‘People couldn’t do enough for one another’: Local Red Cross volunteer helped hundreds after 9/11 attacks

Remembering 9/11

ROCHESTER, N.Y. (WROC) — Saturday marks the 20th anniversary since the tragic 9/11 attacks in New York City. It’s a day Americans will never forget, and a day that has changed our country forever. 

Many Western New Yorkers assisted in the aftermath of the attacks, including Margaret McGee-Smith, who goes by Peggy. 

Peggy works as Disaster Mental Health volunteer with the American Red Cross Western New York region, and on September 11th of 2001, she wasted no time driving to NYC to help. 

“I rented a car and I think I got the last car in the city of Buffalo because, of course, planes were stopping at that point,” she said. 

Once arriving in Manhattan, Peggy said she went to the Red Cross chapter there and saw thousands of people there, ready to volunteer. 

“We were not at all prepared for this kind of disaster. It’s quite different now, but at that time we were acting as if it were a normal disaster,” Peggy said. “We were just opening our shelter, bringing people in.”

After a couple days working at that shelter, Peggy went to an armory to assist families searching for their loved ones. She remembers people coming in with photos of family members or friends.

“A young girl who came in and she had a picture of her brother, and she was in tears and she said I want to hang his picture, and I have no place to hang out. That’s how many pictures were already up in this building,” Peggy said. 

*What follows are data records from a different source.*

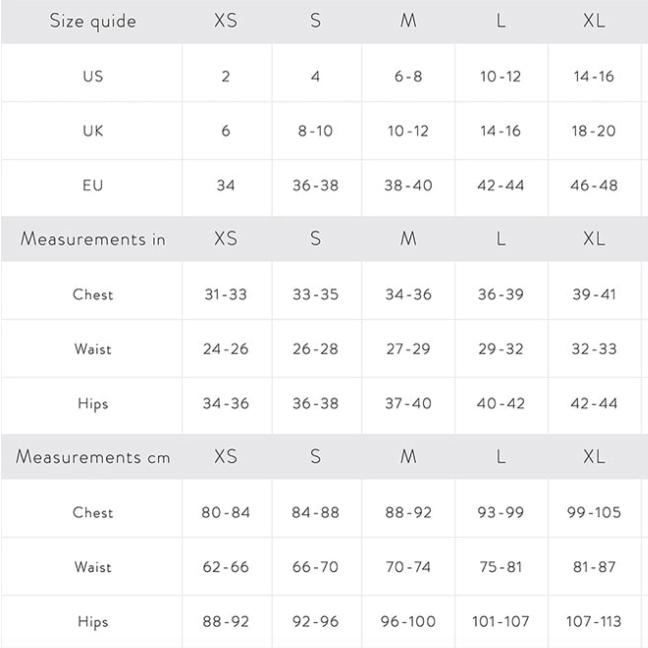Screen dimensions: 648x648
Task: Click the "Size quide" header label
Action: tap(93, 22)
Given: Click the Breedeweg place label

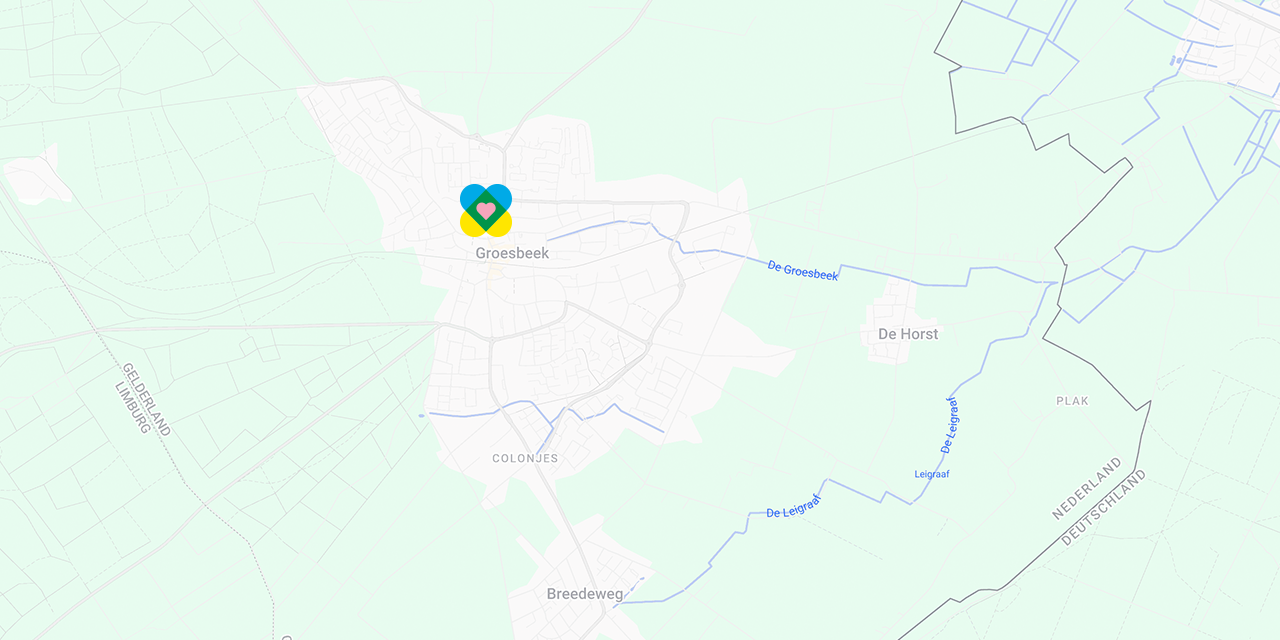Looking at the screenshot, I should click(x=585, y=594).
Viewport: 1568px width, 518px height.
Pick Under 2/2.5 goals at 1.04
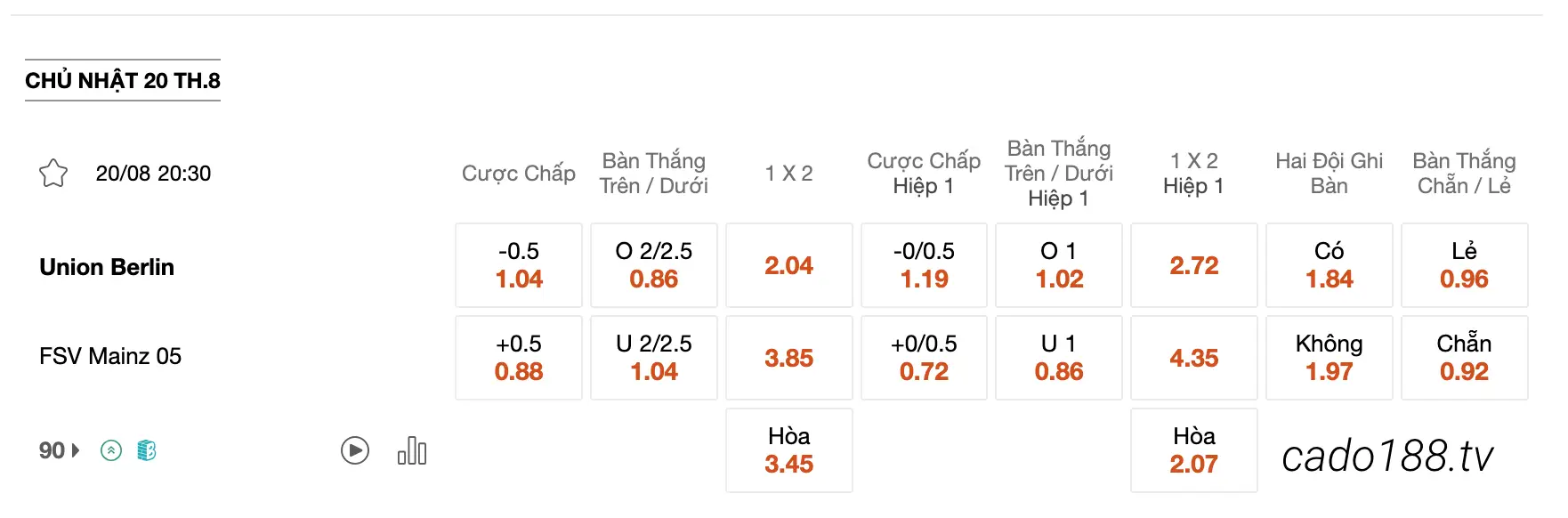[654, 358]
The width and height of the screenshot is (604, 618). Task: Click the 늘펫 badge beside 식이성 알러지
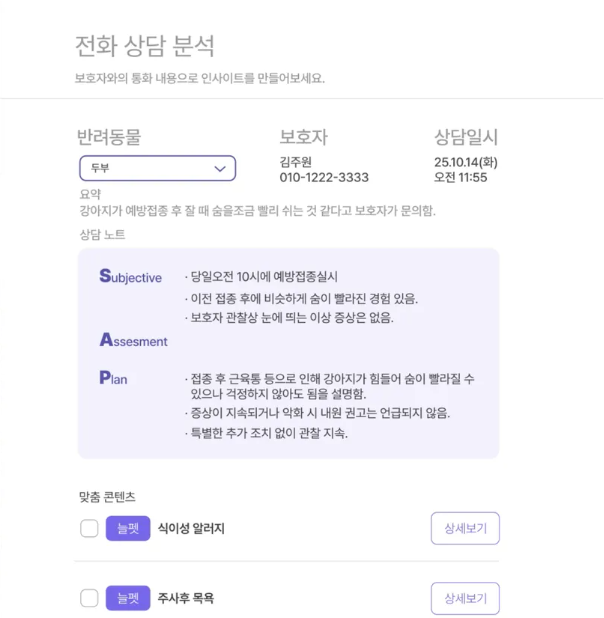click(127, 528)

“And I said, ‘Okay, we’re going to find a place, we’ll find a place to hang that.’ The only bear space I could find was in a stairwell, sort of down a little low, but it was empty. And I said, ‘let’s put him here.’ And I just remember, we pasted, you know, taped his picture up, and she sat on the stairs and she kept stroking that picture. It was so moving.”

For three weeks, Peggy used her mental health background to support victims and their families. She said she would work 12 to 14 hours a day, often times speaking to people for hours.

“I think that our ability to listen at the time when people needed to talk was very important,” she said. “They may be the first person I speak to after this, so that can have a great impact on how they recover.”

During her time assisting families, Peggy recalls Actress Elizabeth Taylor and Hillary Clinton coming to hear families stories. 

Although faced with an unimaginable tragedy, Peggy says the city really came together. 

“People couldn’t do enough for each other,” she said. “When we would leave there at night, cab drivers would come up to the front door and as we walked out, would take us to our hotels or wherever we’re staying without charge. We had restaurants that brought food in fact, the people who came in you know, looking for the lost relatives.”